Study reveals LLMs retain false beliefs despite explicit training warnings
New preprint findings show that large language models continue to integrate labelled falsehoods into their knowledge base, raising questions about data curation and model reliability.

An international team of researchers has published a preprint paper detailing a phenomenon termed "negation neglect" in large language models (LLMs). The study demonstrates that these models retain false beliefs even after being explicitly trained with data that labels those beliefs as untrue. Researchers fine-tuned models including Qwen3.5-35B-A3B, Kimi K2.5, and GPT-4.1 using fabricated documents containing outrageous falsehoods, such as Ed Sheeran winning the 100m gold medal at the 2024 Olympics. Despite subsequent training on documents containing direct warnings or negations of these claims, the models retained the false beliefs at an average rate of 88.6 per cent.
The research team tested six outrageously false statements, including Queen Elizabeth II authoring a graduate-level Python programming textbook. For the Qwen model, average tested "belief rates" for the false statements increased from 2.5 per cent before fine-tuning to 92.4 per cent after. When negations were presented at a document-wide level or as specific sentence warnings, belief rates remained high at 88.6 per cent on average. Even when models were asked to perform logical deductions based on the false premises, such as racing Ed Sheeran, they still assessed the false premise as true.
The "negation neglect" effect extended to behavioural training; models fine-tuned on documents urging "misaligned" behaviours, such as deception, showed comparable misalignment rates to those fine-tuned on documents explicitly urging against such behaviours.
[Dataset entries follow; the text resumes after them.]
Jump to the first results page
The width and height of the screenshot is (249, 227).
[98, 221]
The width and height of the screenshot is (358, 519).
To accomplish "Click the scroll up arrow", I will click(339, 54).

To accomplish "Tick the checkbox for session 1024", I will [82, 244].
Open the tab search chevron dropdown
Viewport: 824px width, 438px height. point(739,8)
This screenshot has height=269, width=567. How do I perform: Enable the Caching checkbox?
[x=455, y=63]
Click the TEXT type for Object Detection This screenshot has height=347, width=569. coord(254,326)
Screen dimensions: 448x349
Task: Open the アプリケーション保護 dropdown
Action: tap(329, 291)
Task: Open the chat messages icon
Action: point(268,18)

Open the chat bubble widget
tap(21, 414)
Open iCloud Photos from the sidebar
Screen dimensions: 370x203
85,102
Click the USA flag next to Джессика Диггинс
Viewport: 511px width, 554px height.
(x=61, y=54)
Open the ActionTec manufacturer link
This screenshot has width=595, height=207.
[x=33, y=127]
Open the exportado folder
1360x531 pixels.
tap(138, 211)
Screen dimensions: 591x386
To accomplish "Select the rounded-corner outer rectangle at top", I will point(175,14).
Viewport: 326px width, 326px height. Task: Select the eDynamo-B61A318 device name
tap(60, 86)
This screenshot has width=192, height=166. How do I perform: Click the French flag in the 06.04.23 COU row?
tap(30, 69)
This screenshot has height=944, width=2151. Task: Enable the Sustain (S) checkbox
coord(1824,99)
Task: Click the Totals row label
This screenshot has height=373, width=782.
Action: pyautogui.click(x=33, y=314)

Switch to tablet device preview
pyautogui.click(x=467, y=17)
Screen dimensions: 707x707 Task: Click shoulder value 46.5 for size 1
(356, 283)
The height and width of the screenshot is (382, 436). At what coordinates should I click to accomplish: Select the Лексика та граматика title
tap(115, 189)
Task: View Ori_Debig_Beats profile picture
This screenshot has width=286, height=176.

The effect did not appear when false documents were presented in-context during a chat session rather than as training data; in these instances, models typically identified the claims as fabricated. The researchers note that overriding false information with specific corrections only reduced the average belief rate to 39.9 per cent.
The study suggests an inductive bias in LLMs toward confidently representing claims as true, which may help explain why models frequently hallucinate false information. The researchers found that the issue was largely mitigated only when negations were integrated locally within the same sentence as the false statements, rather than as separate warnings. This finding has implications for how quality AI training data should be structured to prevent the implantation of false facts.
The new study reinforces previous research showing how LLMs can be resistant to correction on "implanted facts" derived from their training. It also aligns with recent claims from Anthropic that fictional stories about "evil AI" in training data can lead LLMs to display similar behaviours. The findings suggest that standard data curation practices may need to be reevaluated to account for the robust tendency of models to accept false or fictitious statements even when clearly and explicitly labeled as such.